‘Hospital trusts’ and centralisation are seen as solutions, but we need more midwives, writes Marie O’Connor
Every perinatal death in smaller hospitals now seems to be under the spotlight, yet little is known, even today, about the deaths in Portlaoise Hospital that led to the recent Hiqa report.
The highly political terms of reference given to the authority by James Reilly drew attention away from these individual cases onto wider hospital issues. In its equally ‘strategic’ report, not alone did Hiqa shirk from examining these now very public tragedies, it neglected to highlight some of the core issues involved.
The authority admits it did not investigate any individual cases of patient care (p113), claiming (elsewhere in the report) that the 2007 Act prevented it from doing so. However, nothing in the Act appears on the face of it to substantiate this assertion. An earlier report, from the chief medical officer, is slightly more informative: an appendix (p85) gives us a glimpse into why these deaths may have occurred: Staffing issues and the use of oxytocin — a drug used routinely to induce or accelerate labour — jump out.
Given the doubling in births at Portlaoise Hospital from 2002 to 2012, one might have expected Hiqa to plot midwifery staffing levels against the numbers of births during this period, but no; understaffing is mentioned, glancingly. Yet the complement of midwives at Portlaoise Hospital stood at 30 in a relevant period instead of the 72 later deemed necessary for patient safety. The CMO’s report fingers the use or misuse of oxytocin, albeit lightly, while Hiqa barely mentions this potentially dangerous drug. The authority’s solution is more and better bureaucracy, as though more form filling will resolve anything.
Smaller hospitals have been systematically starved of resources for years. Starve ’em enough and (adverse events will ensure) they can be closed. Hiqa says the absence of a national maternity strategy made it difficult to deal with the increasing birth rate in Portlaoise. So what was the response to the dire warning issued by technology company Philips in 2009 in relation to some of its foetal monitors? Was the ‘regionalisation’ agenda allowed to take precedence over patient safety?

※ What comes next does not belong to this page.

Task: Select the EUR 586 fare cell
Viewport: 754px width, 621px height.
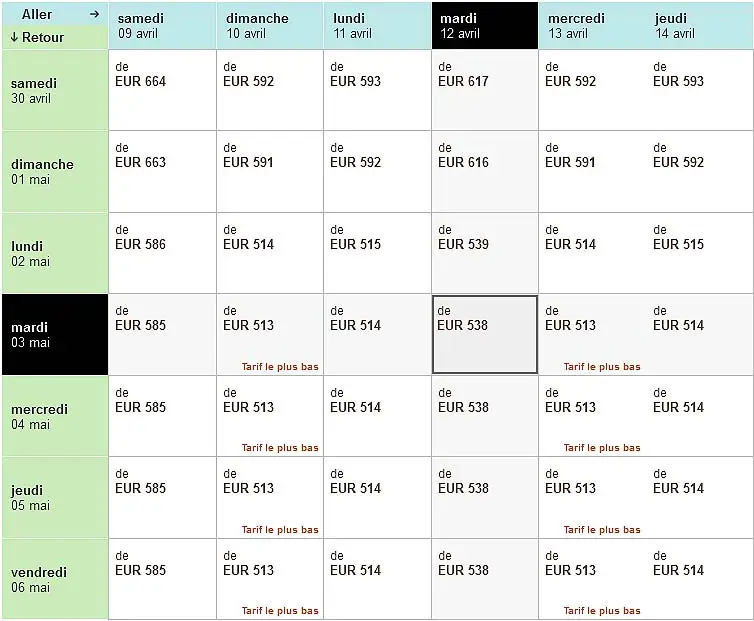Action: (162, 253)
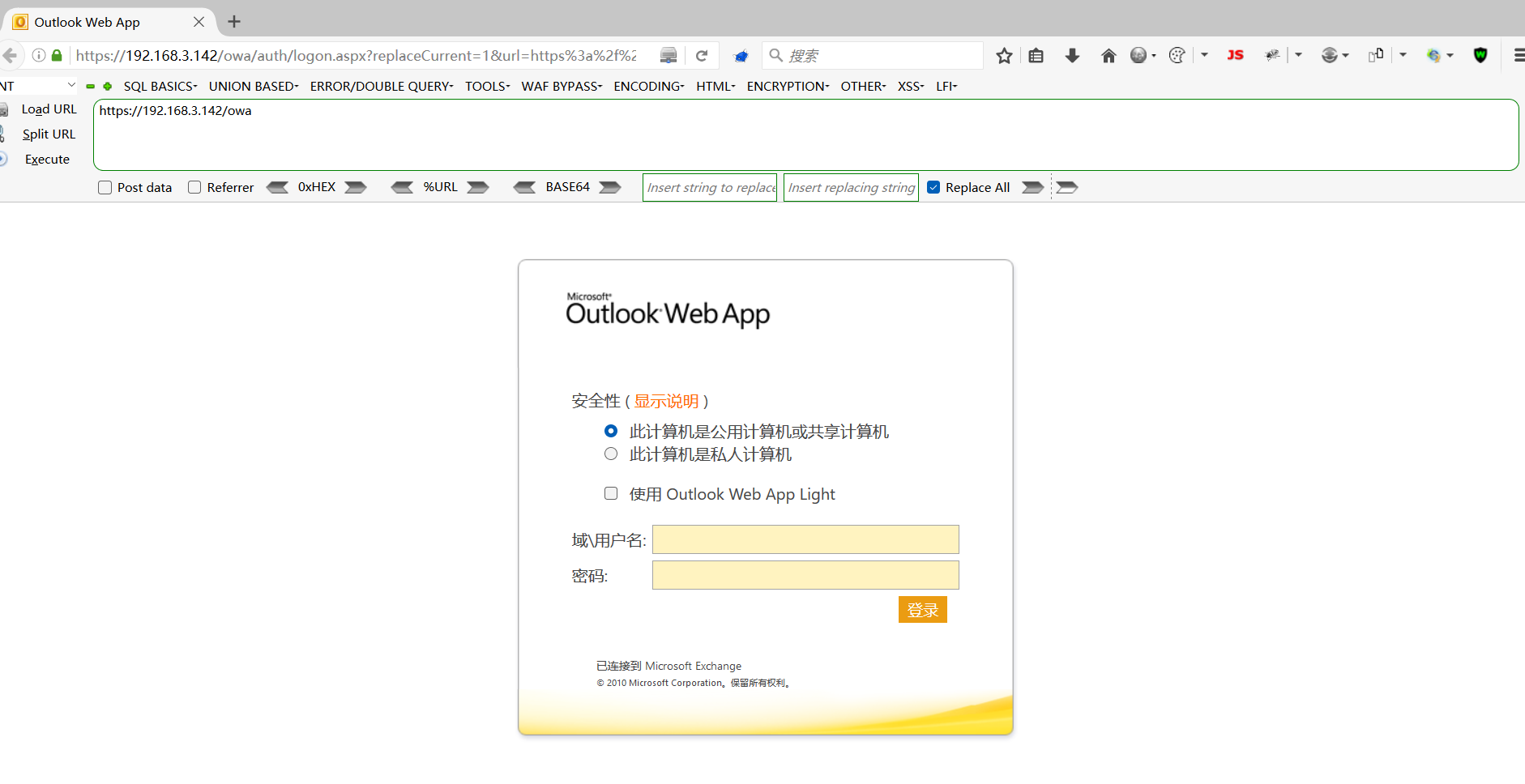
Task: Click the red JS toolbar icon
Action: [1235, 55]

In disaster lies opportunity, as a previous cancer tsar once said. Milton Friedman saw in the New Orleans floods a chance to privatise education. The city’s public institutions were replaced by ‘charter schools’ that were publicly funded but run by private entities, according to their own rules. Health Minister Leo Varadkar has committed to accelerating the legislation required to convert public hospitals into ‘hospital trusts’. They, too, will be unaccountable private entities. The cancer strategy is now seen as a model for development in maternity care. ‘Reconfiguration’ is likely to lead to unit closures, with bigger hospitals cannibalising smaller ones, as the (unequal) struggle for resources is played out.
The long-standing drive to centralise acute hospital services has now got fresh impetus from perinatal deaths in Portlaoise and elsewhere. Much of the commentary in the media suggests that the closure of smaller maternity units would be a step towards patient safety. Nothing could be further from the truth. Closing smaller units would medicalise an already overcentralised and overmedicalised system further, leaving tens of thousands of women two hours’ drive or more from their nearest hi-tech unit. The use of oxytocin would inevitably rise, as more and more women would be faced with induction and/or acceleration, done to avoid the perils of roadside deliveries and bottlenecks in overcrowded labour wards. Caesarean-section rates, already sky high, would increase still further.
Most women don’t need obstetric services when they are pregnant: They need midwifery-based care as close to home as possible. Midwives are not mini-docs or trainee pilots; they are specialists in normal birth, a subject not on the obstetric curriculum. However, midwives have been in short supply for many years. Under the system of specialist consultant care for all (which one no one in power seems to have any interest in changing), midwives do most of the work of looking after women in labour, while obstetricians earn €500,000 per head per annum (or used to) in private fees, in addition to their (€250,000) State salaries. No wonder the Institute of Obstetricians and Gynaecologists is so opposed to midwife-led care.
Wherever it’s provided, in standalone midwifery units or in the home, the boys say no.
Marie O’Connor is a health correspondent and author of several works on healthcare, including Birth Tides, the first book on women’s experiences of maternity care in Ireland.